Based on Kostka & Payne's Tonal Harmony framework:

Strong Beats and Weak Beats

In 4/4 time, strong beats (1 and 3) feel accented and stable, while weak beats (2 and 4) feel lighter. Melodies typically place chord tones on strong beats for harmonic clarity.

NCT Types
TypePlacementDescription
Passing ToneWeak beatStepwise connection between chord tones
Neighbor ToneWeak beatStep away from chord tone and return
AppoggiaturaStrong beatAccented dissonance resolving by step
AnticipationBefore beatEarly arrival of next chord tone
TensionContext-dependent9th, 11th, 13th extensions
Mood-Dependent Configuration
  • Bright/Upbeat: 75% chord tones, pentatonic focus
  • CityPop: 50% chord tones, jazz tensions enabled
  • Ballad: 65% chord tones, expressive appoggiaturas
  • Dark/Dramatic: Chromatic approach notes enabled

Harmony Context & Collision Avoidance

Multi-Track Coordination
  • Track collision detection: Registers all notes from vocal, bass, chord, aux tracks
  • Low register strictness: 3-semitone threshold below C4 to prevent muddiness
  • Safe pitch resolution: Multi-strategy fallback (chord tones → consonant intervals → range search)

Emotion Curve System

Song Emotional Arc

The Emotion Curve system plans the emotional journey of a song, assigning specific characteristics to each section:

  • Intro: Anticipation (low tension, building energy)
  • Verse (A): Expectation (moderate tension)
  • Pre-chorus (B): Tension build (high tension, upward pitch tendency)
  • Chorus: Release/resolution (peak energy, maximum density)
  • Bridge: Reflection (lower energy, contrast)
  • Outro: Closure (decreasing tension)

Each section receives emotion parameters (tension, energy, resolution need, pitch tendency, density) that guide generation across all tracks.

Euclidean Rhythms

Mathematical Rhythm Patterns

Drum patterns use Bjorklund's algorithm to distribute hits evenly across steps, creating natural-sounding rhythms found in many musical traditions:

PatternHits/StepsTraditional Name
E(3,8)[x..x..x.]Cuban tresillo
E(5,8)[x.xx.xx.]Cuban cinquillo
E(5,16)Bossa nova feel-
E(4,16)Four-on-the-floor-

These mathematically-spaced patterns feel more natural than probability-based random placement.

Secondary Dominants

Harmonic Enrichment

Secondary dominants (V/V, V/vi, etc.) are automatically inserted to create stronger harmonic pull toward target chords.
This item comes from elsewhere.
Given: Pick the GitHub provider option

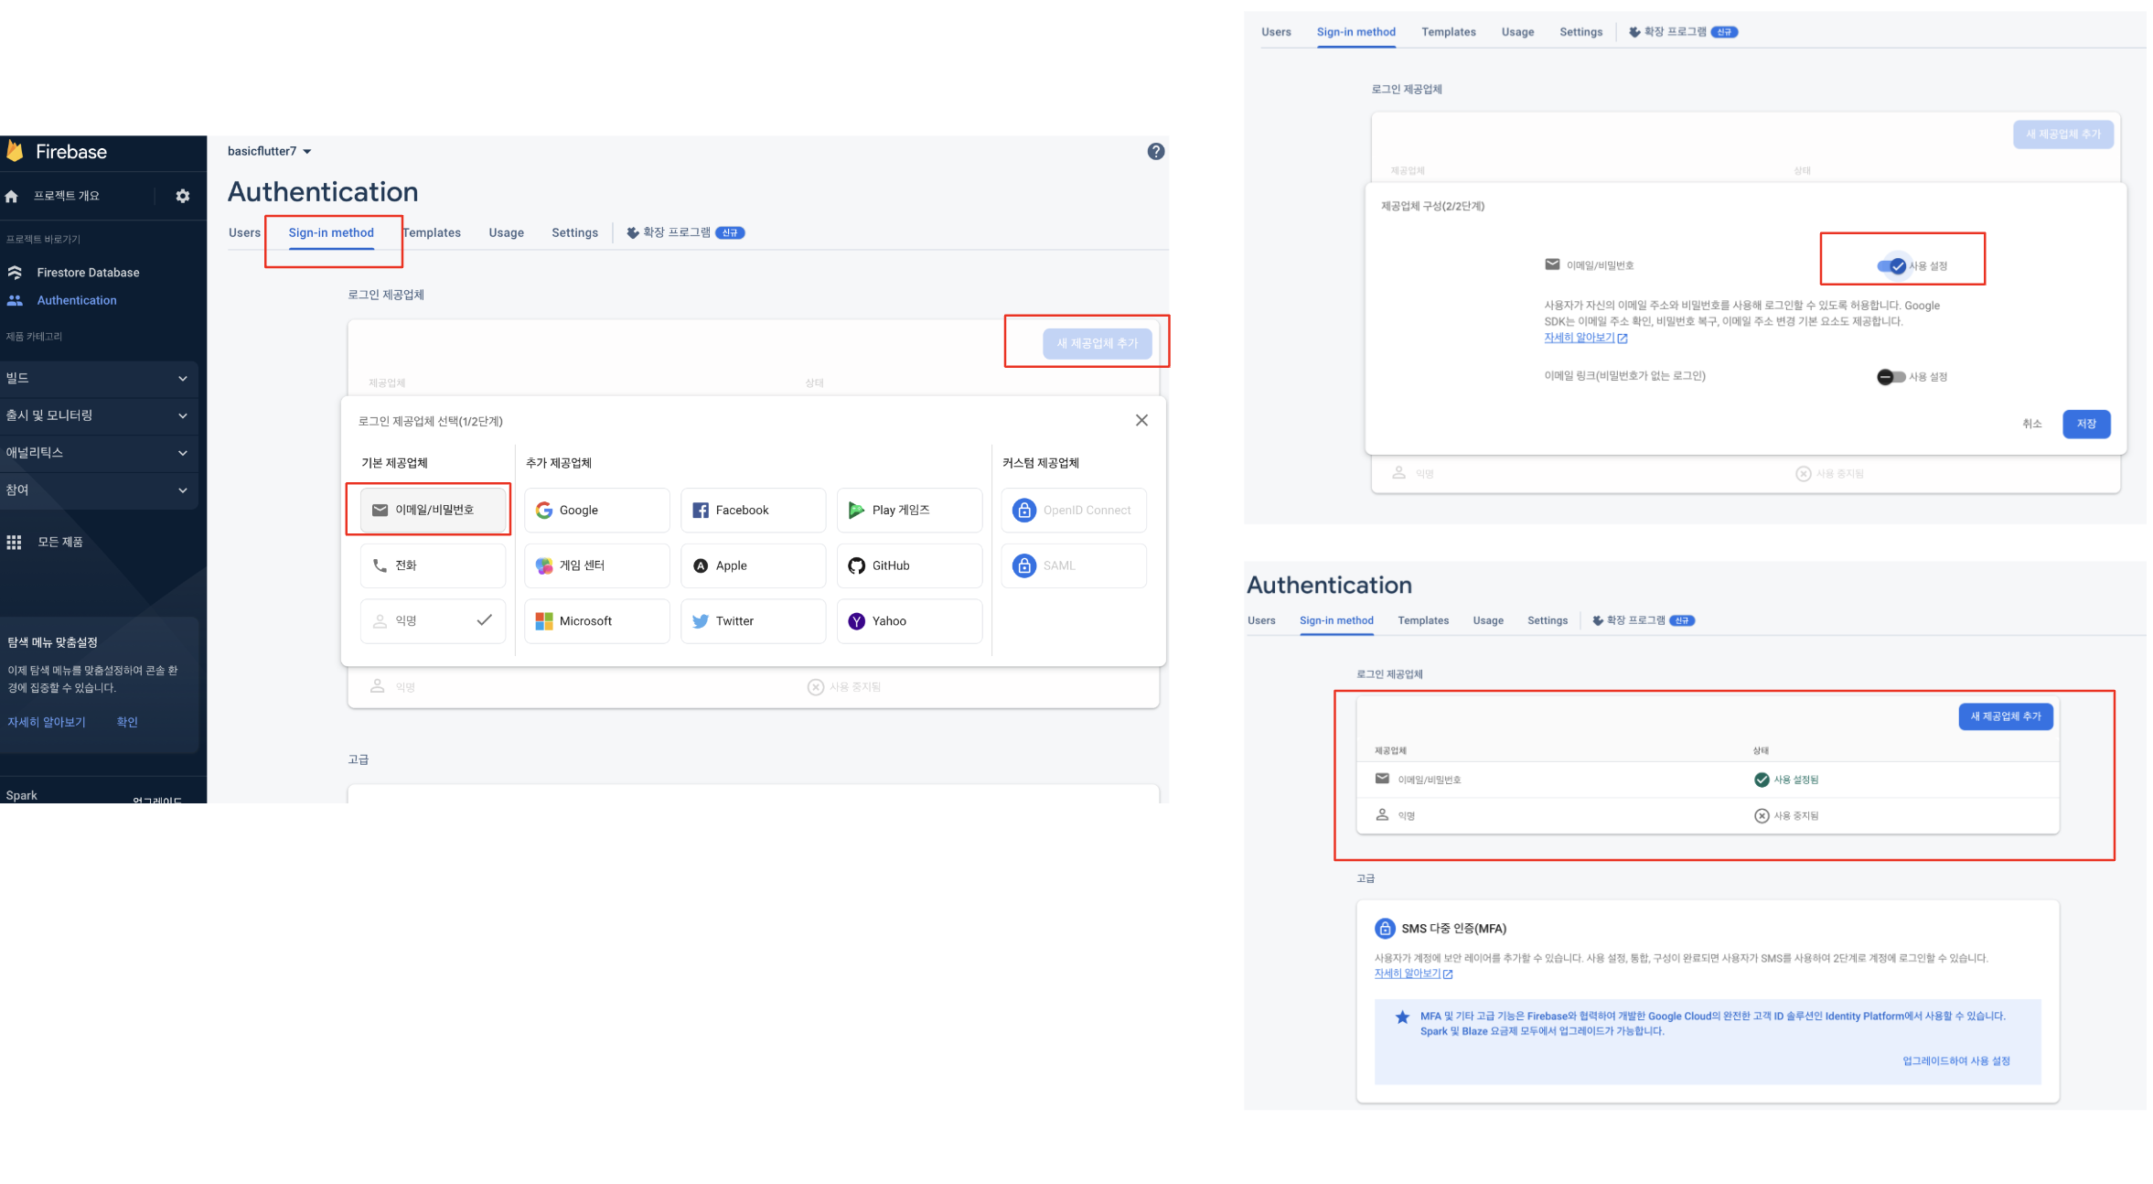Looking at the screenshot, I should [x=909, y=565].
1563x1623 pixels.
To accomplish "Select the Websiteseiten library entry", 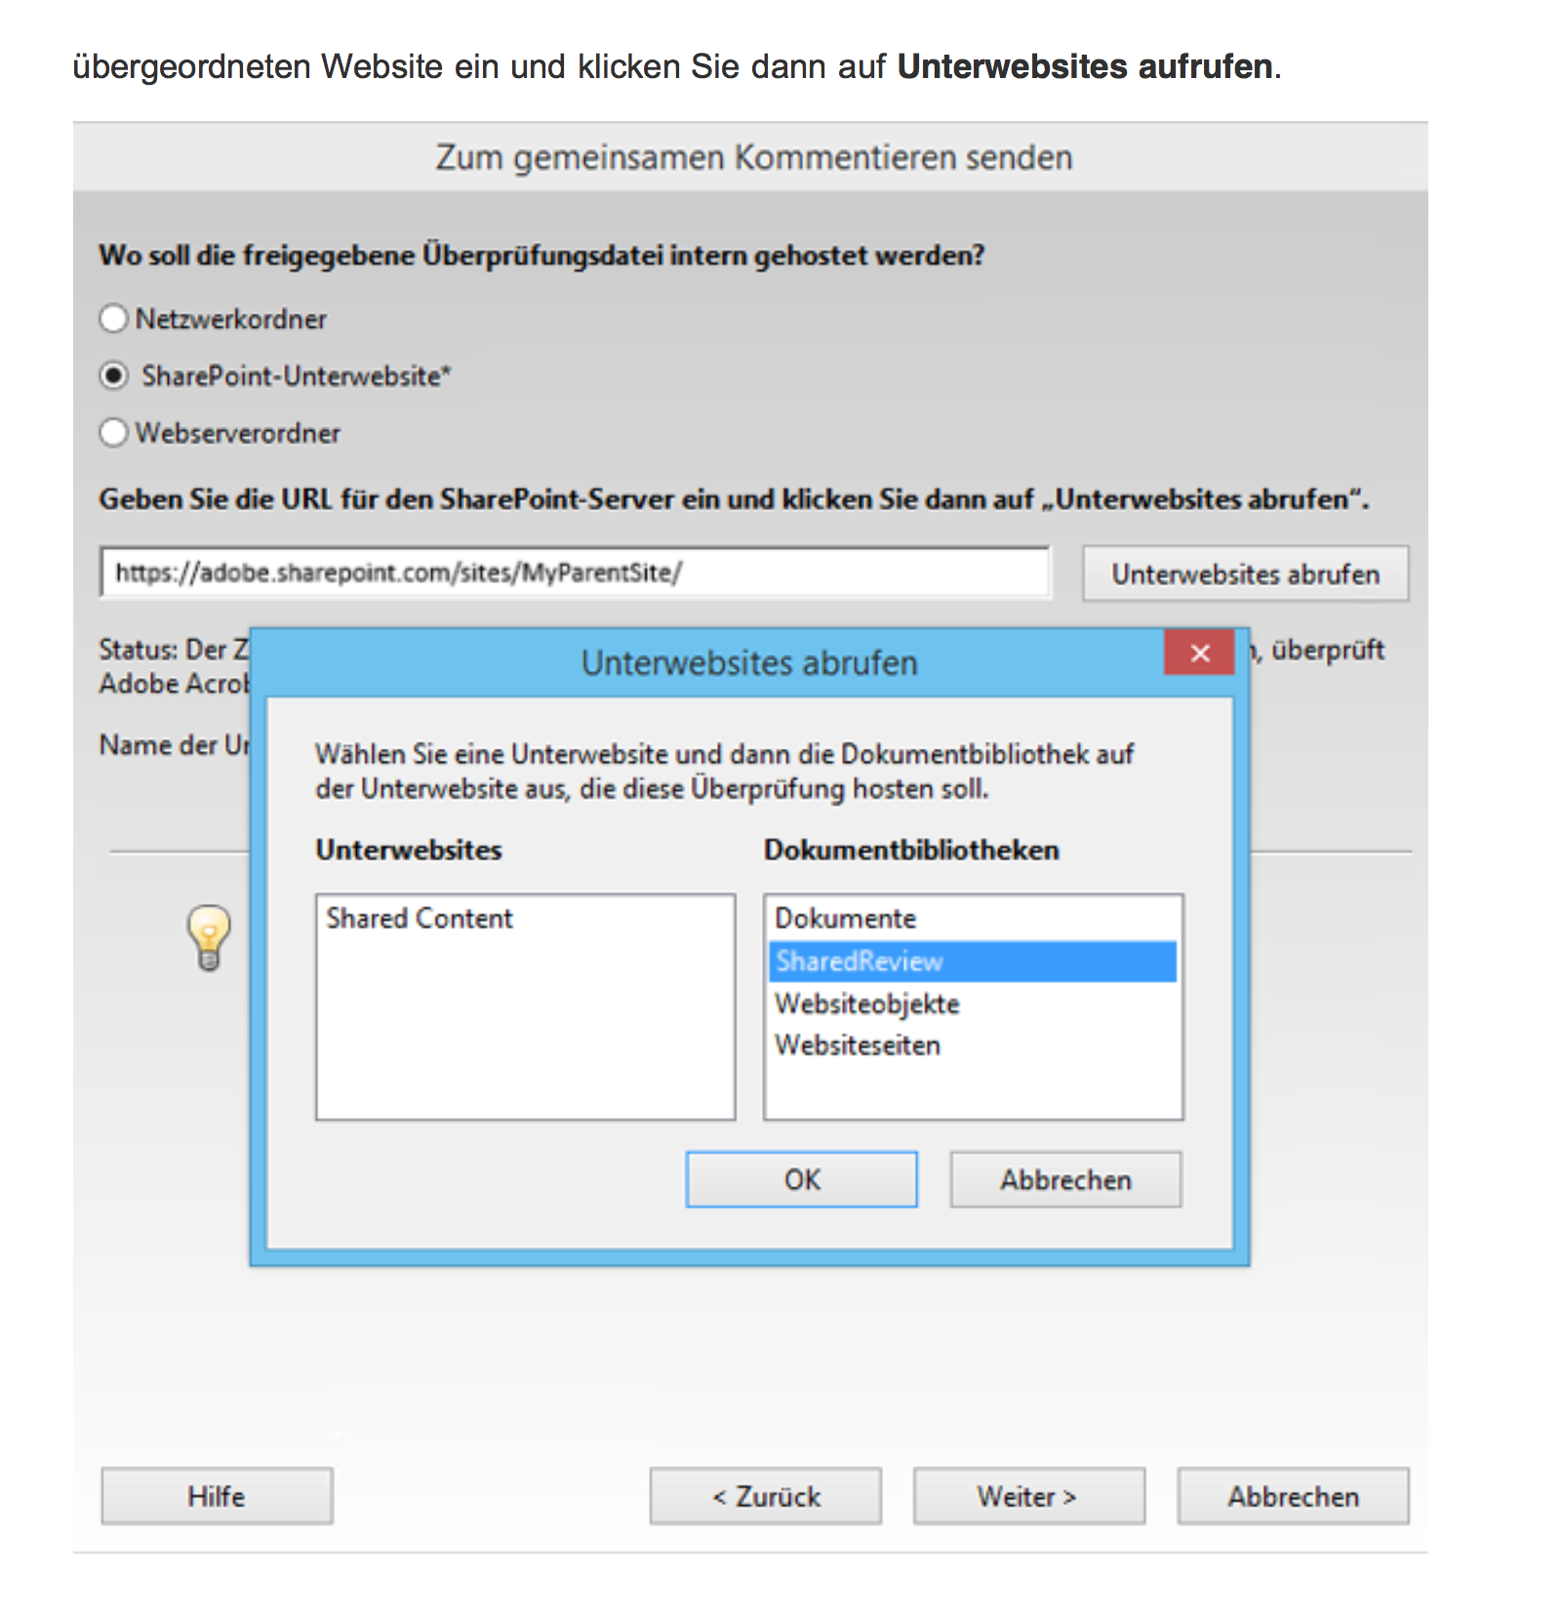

This enriches chord progressions without requiring manual configuration.

Guitar Track

Accompaniment Guitar Generation

A dedicated guitar track generates accompaniment patterns influenced by Blueprint constraints such as guitar skill level and guitar-below-vocal positioning. Guitar appears on its own MIDI channel and can be enabled or disabled independently.

Energy Curve

Song Energy Progression

The Energy Curve system controls how energy progresses through the song, providing high-level control over dynamics beyond per-section settings:

  • GradualBuild: Energy increases steadily from start to finish
  • FrontLoaded: High energy at the start, tapering toward the end
  • WavePattern: Alternating high and low energy across sections
  • SteadyState: Consistent energy level throughout

Melody & Motif Overrides

Fine-Grained Parameter Control

Melody Override allows fine-grained control over melody generation parameters:

  • Max leap, syncopation probability, phrase length
  • Long note ratio, chorus register shift
  • Hook repetition, leading tone behavior

Motif Override allows fine-grained control over motif generation parameters:

  • Motif length, note count, motion (0-4)
  • Register (high/mid), rhythm density

Expanded Arpeggio Patterns

8 Arpeggio Patterns

Beyond the basic Up, Down, UpDown, and Random patterns, MIDI Sketch now includes:

  • Pinwheel: Alternating direction pattern
  • PedalRoot: Returns to root between each note
  • Alberti: Classical broken chord pattern (low-high-mid-high)
  • BrokenChord: Irregular chord tone ordering

Performance Controls

DriveFeel, Syncopation & Mora Rhythm
  • DriveFeel: Controls performance intensity from laid-back (0) to aggressive (100), affecting timing tightness and velocity emphasis
  • Syncopation: enableSyncopation toggle adds groove effects by shifting notes off the grid
  • MoraRhythmMode: Support for Japanese mora-timed rhythm, aligning note durations to syllable timing patterns

Piano Roll Safety API

Note Safety Analysis

The Piano Roll Safety API analyzes pitch safety at any point in the generated song. For each MIDI pitch (0-127), it reports:

  • Safety level: Safe (chord tone), Warning (tension/low register/passing tone), or Dissonant (non-scale/collision)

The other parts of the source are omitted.